1%er Writes Open Letter To Mayor About How He Has To See Poor People

Yes, this is for real

so happy to be so self-involved

Remember Spike Jonze’s soft-focus, near-future, techno-romance Her, wherein a hipster with a low-level writing job can somehow afford a huge, gorgeous loft full of gadgets and games in a blandly affluent and homogenous Los Angeles? It’s basically the opposite of Blade Runner. Some of us saw it and thought, “Man, where are the minorities in this city? Why is everyone left white and rich?”

The look of the film was as intentional, in its way, as Blade Runner’s. Her’s production designer was quoted as saying, “‘The future LA is convenient, comfortable, and bespoke. We cleaned up the city — we took away things that weren’t of interest.’” The actual, no-fooling inspiration for this utopia? Jamba Juice. “‘It’s convenient, comfortable, healthy, and available. That’s the world we wanted to make,’ says Barrett.”

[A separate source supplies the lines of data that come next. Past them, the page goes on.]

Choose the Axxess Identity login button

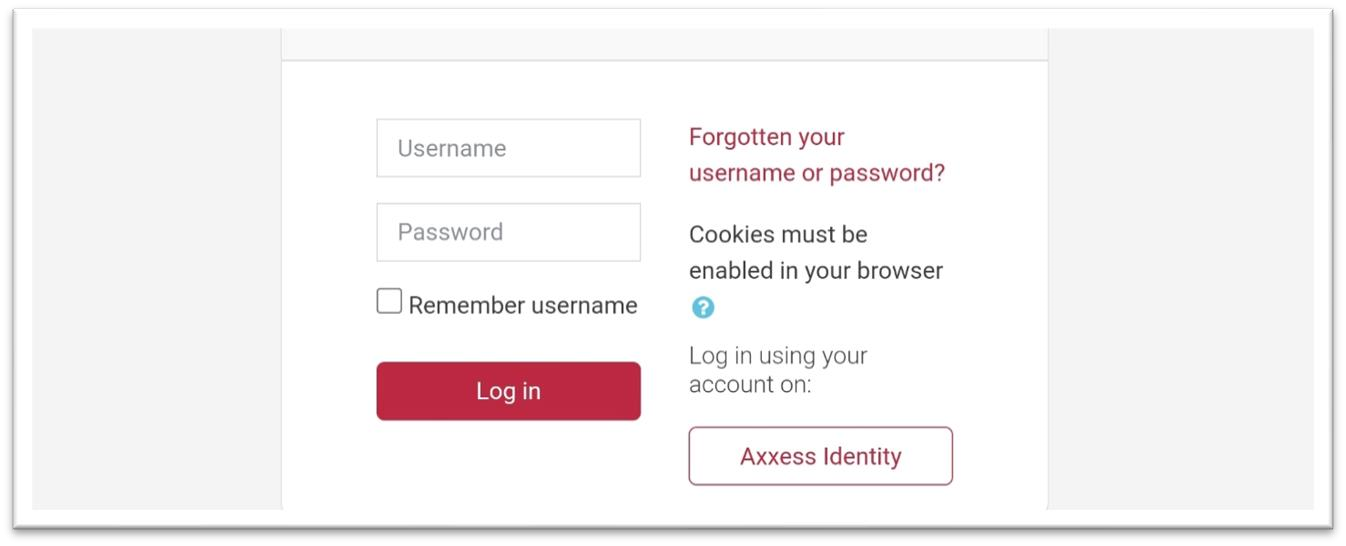820,456
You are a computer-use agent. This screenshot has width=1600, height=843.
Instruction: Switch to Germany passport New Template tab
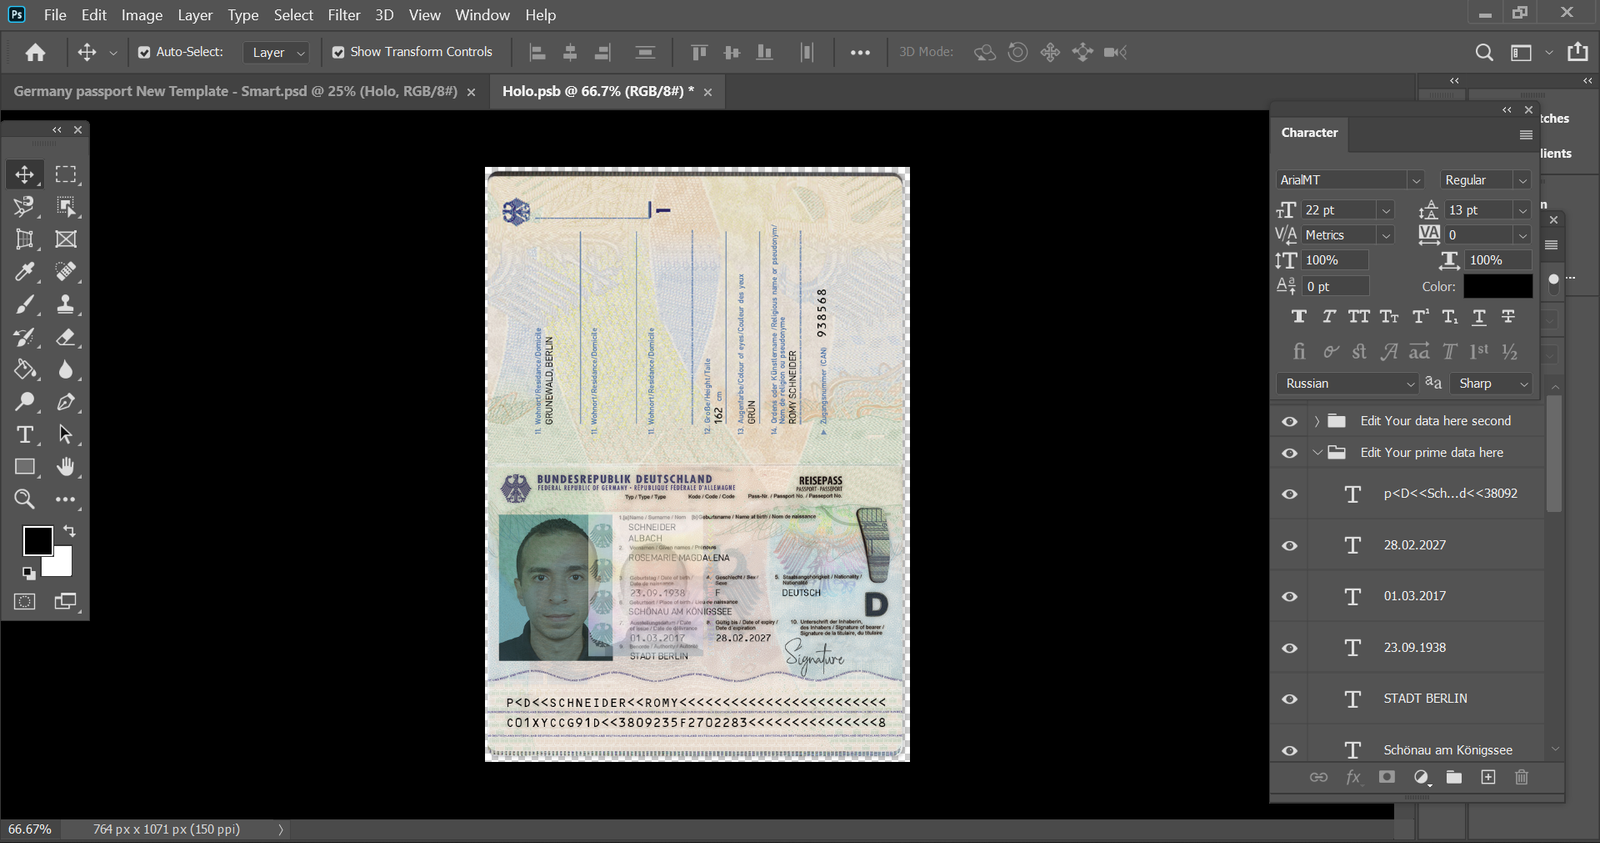tap(235, 91)
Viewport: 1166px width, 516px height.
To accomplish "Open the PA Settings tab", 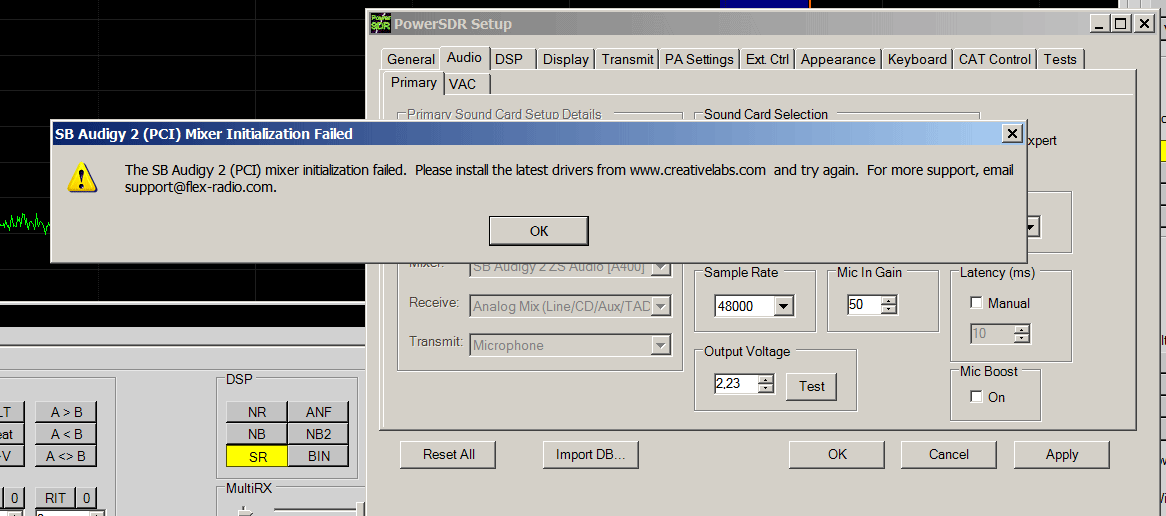I will click(x=699, y=59).
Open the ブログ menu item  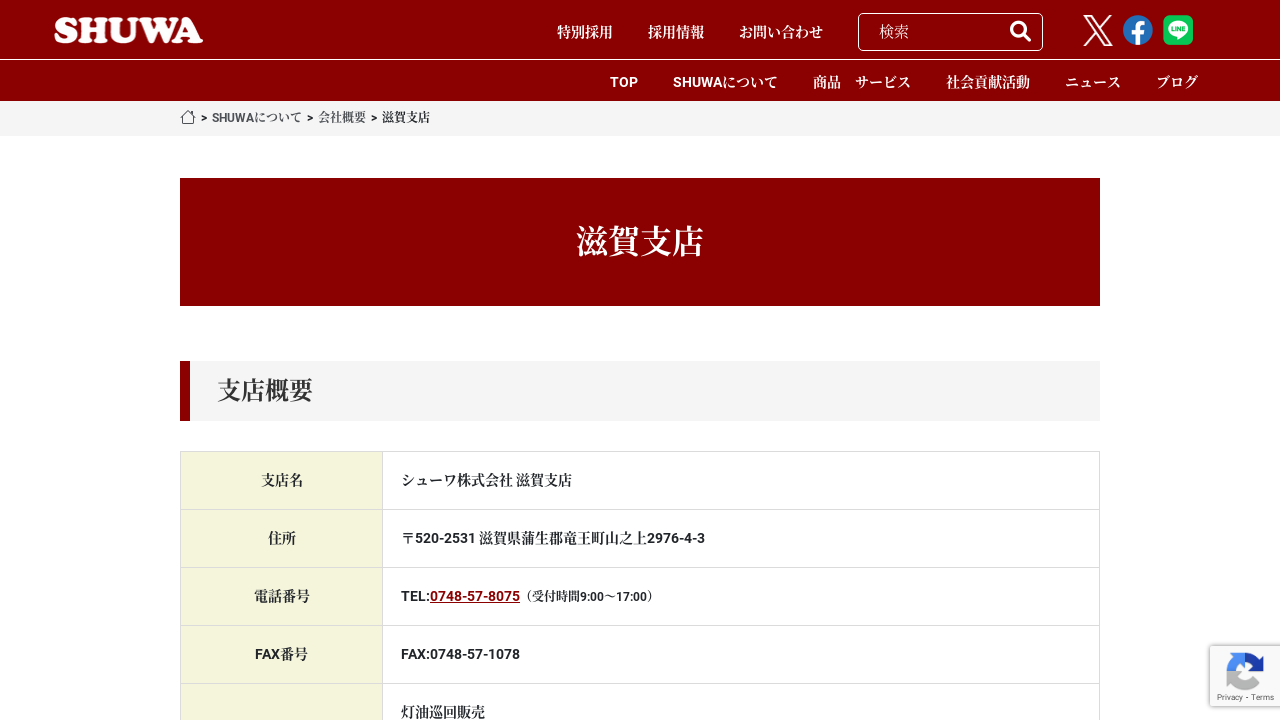click(1176, 82)
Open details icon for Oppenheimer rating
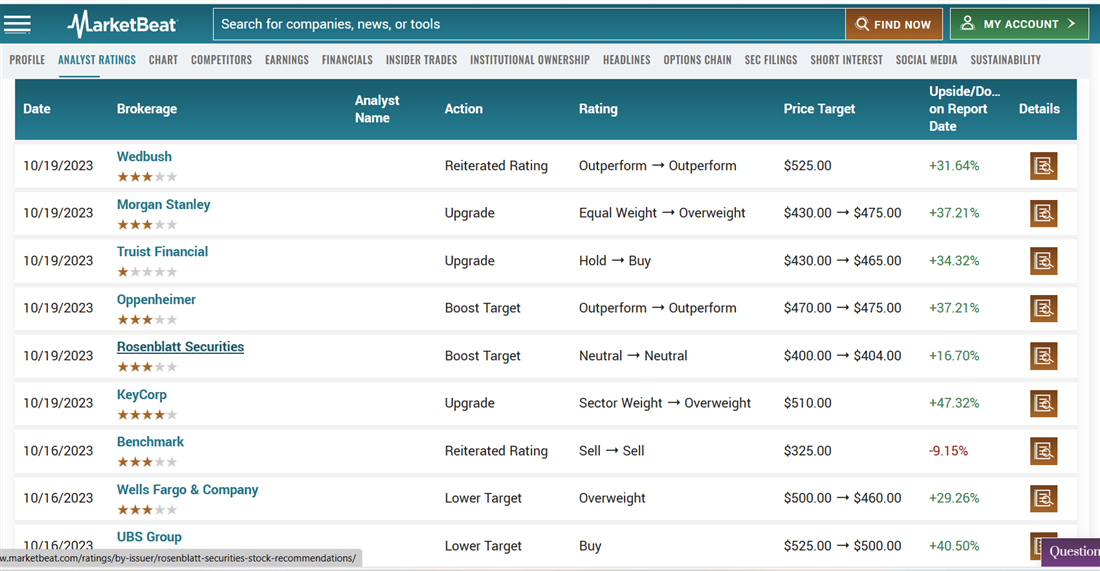 pyautogui.click(x=1043, y=308)
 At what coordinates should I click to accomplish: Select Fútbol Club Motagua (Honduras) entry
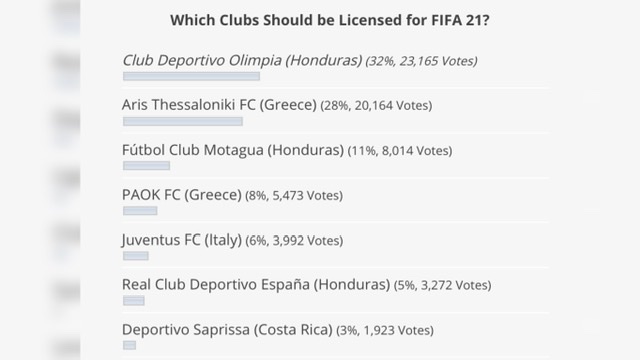[233, 150]
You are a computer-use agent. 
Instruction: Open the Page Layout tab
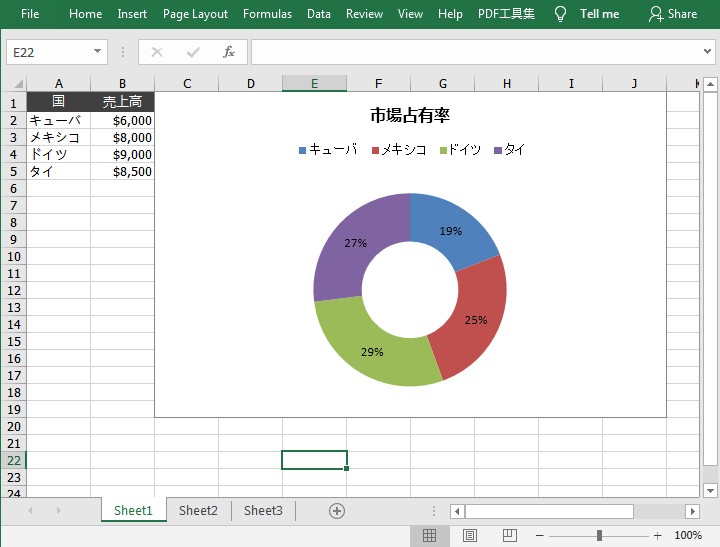pos(195,14)
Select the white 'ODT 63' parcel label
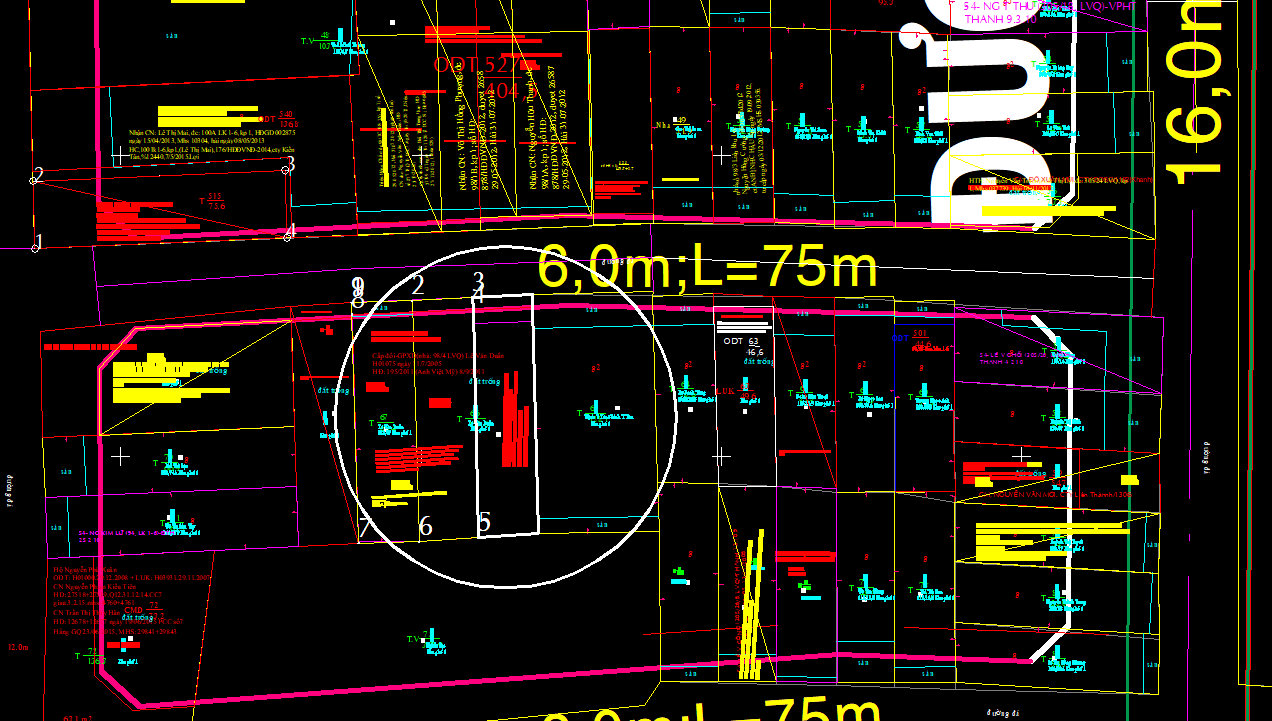The width and height of the screenshot is (1272, 721). pos(740,341)

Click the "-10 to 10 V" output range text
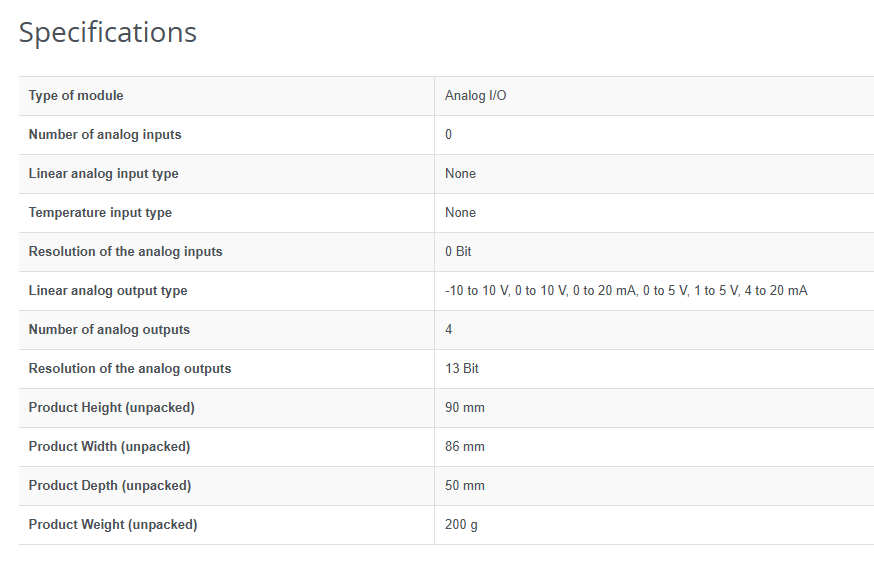(476, 291)
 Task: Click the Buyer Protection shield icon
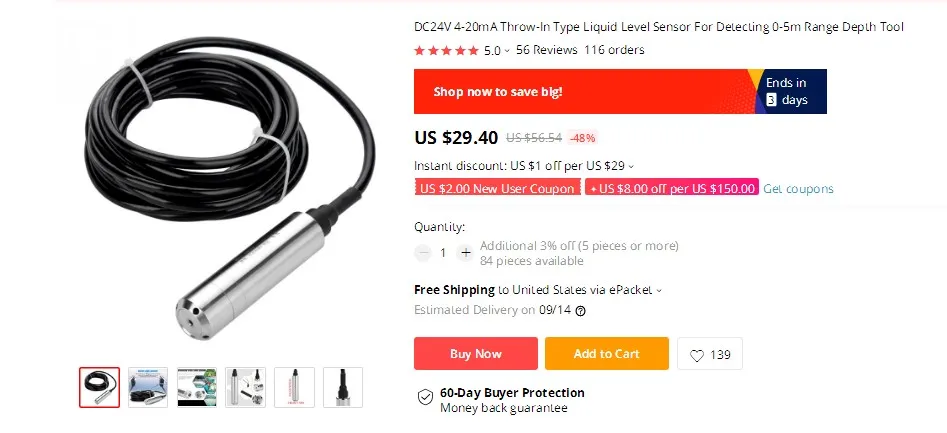pos(426,397)
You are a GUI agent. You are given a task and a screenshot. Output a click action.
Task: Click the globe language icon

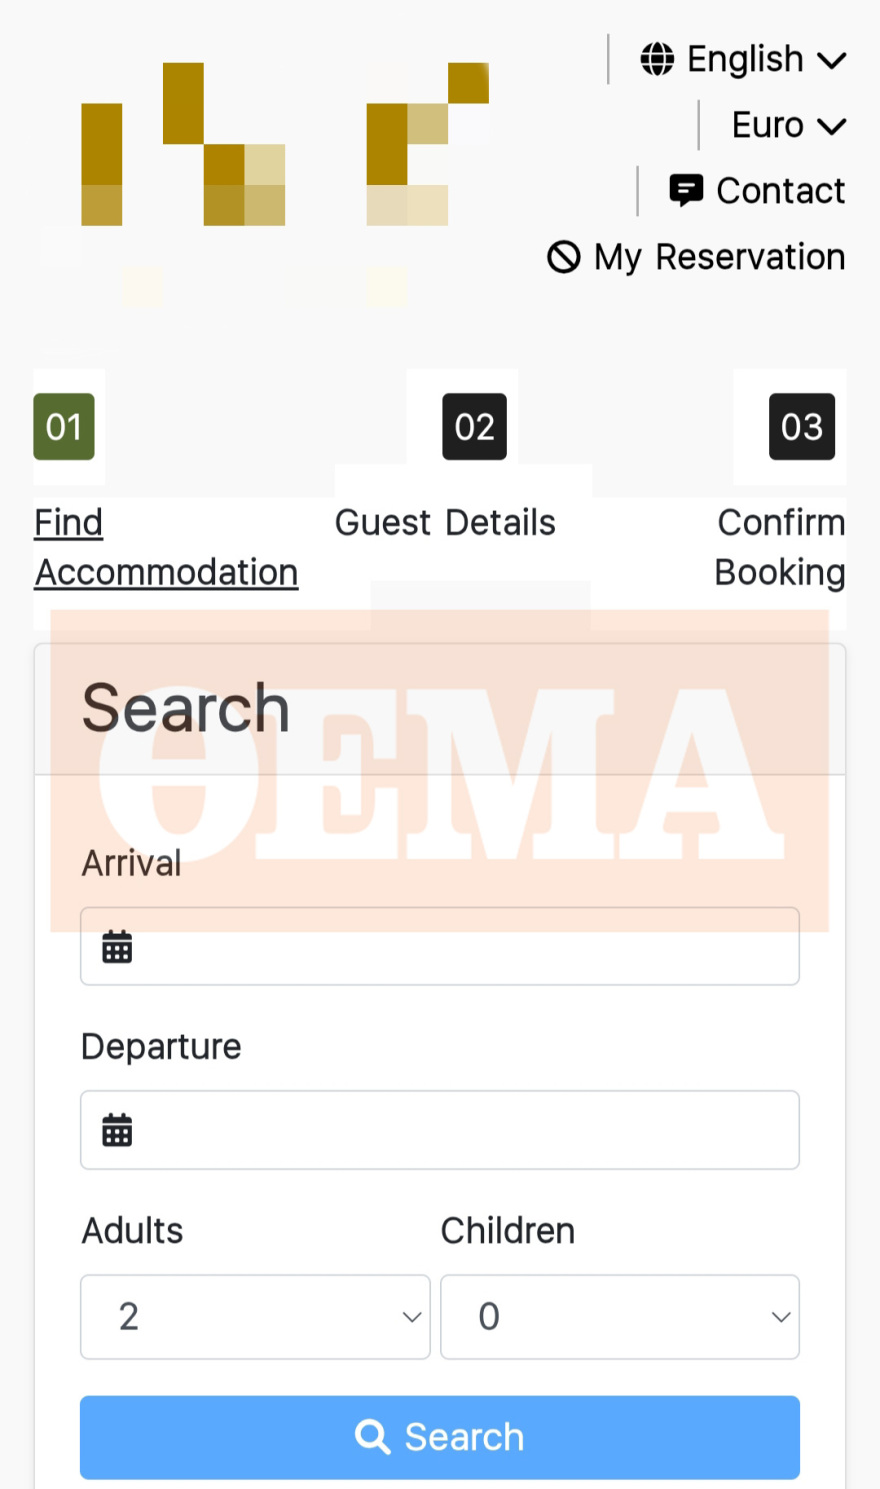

One person who seems to think this is dreamy, and who would like to order a West Coast city of his own to the same Jamba Juice-type specifications, please, is San Francisco resident Justin Keller. Keller has written an open letter to his city’s mayor, begging him to do something about SF’s rampant poverty and homelessness — because it inconveniences him.

I am writing today, to voice my concern and outrage over the increasing homeless and drug problem that the city is faced with. I’ve been living in SF for over three years, and without a doubt it is the worst it has ever been. Every day, on my way to, and from work, I see people sprawled across the sidewalk, tent cities, human feces, and the faces of addiction. …
I know people are frustrated about gentrification happening in the city, but the reality is, we live in a free market society. The wealthy working people have earned their right to live in the city. They went out, got an education, work hard, and earned it. I shouldn’t have to worry about being accosted. I shouldn’t have to see the pain, struggle, and despair of homeless people to and from my way to work every day.

I SHOULDN’T HAVE TO SEE THE PAIN, STRUGGLE, AND DESPAIR OF HOMELESS PEOPLE TO AND FROM MY WAY TO WORK EVERY DAY.

Not “they shouldn’t have to experience pain, struggle, and despair.” He just shouldn’t have to SEE it. Not “shouldn’t a rich city be able to do more to help its most vulnerable?” Just get them out of his sight.

Hannah Brooks Olsen went on a lovely long Twitter rant about this bit of tone-deaf cruelty that I encourage you to read. One excerpt:

She also linked to another kinder, gentler Justin Keller who has now written an open letter of his own to the SF resident who shares his name.

It’s not just about you. When I first moved here I had a difficult time with the homeless situation too. Your perspective seems to be, “I don’t deserve to deal with this.” A more compassionate and broadened perspective would be, “no one deserves to deal with this.” Especially the poor souls that sleep in the dirt and cold every night– I promise you they don’t want to be there even more than you don’t want them to be there.

Here’s Jim Gavin, too, who is fluorescent with rage:

Even though the transformation of San Francisco into a soulless tech bedroom community is basically complete, and the city government has done everything in their power to make things comfortable for people like you, while bleeding the city of its working class and exiling them further and further away into exurban shanty towns, and even though the mysterious workings of history have allowed vast legions of mediocre white dudes to make a cushy living by pushing buttons and using words like ‘functionality’….even though all these things are working in your favor, it is still not enough, because occasionally you are forced to gaze upon a drug addled bum, a loser who has failed to achieve, whereupon, through an astounding combination of narcissism and self-pity, you somehow come to the conclusion that YOU ARE THE VICTIM in all of this, and you are the one who requires help and protection.

Readable in full here:

Take some time to read the comments, too. There are real stories there from people who were lucky once and who now, in the absence of luck, must rely on empathy.

Like Gavin, what bothers me most, perhaps, is that Keller thinks wealth entitles him to more than the privilege of living richly and well in one of the most beautiful cities on earth. He thinks the city itself should be reshaped in his image. Because he’s been there for three whole years and is making good money, he shouldn’t have to share San Francisco — a CITY, mind you, not a gated community or a country club, but what is, or at least once was, a diverse and densely populated urban center — with the less fortunate.

For that, my friend, you don’t write the mayor. You make a movie.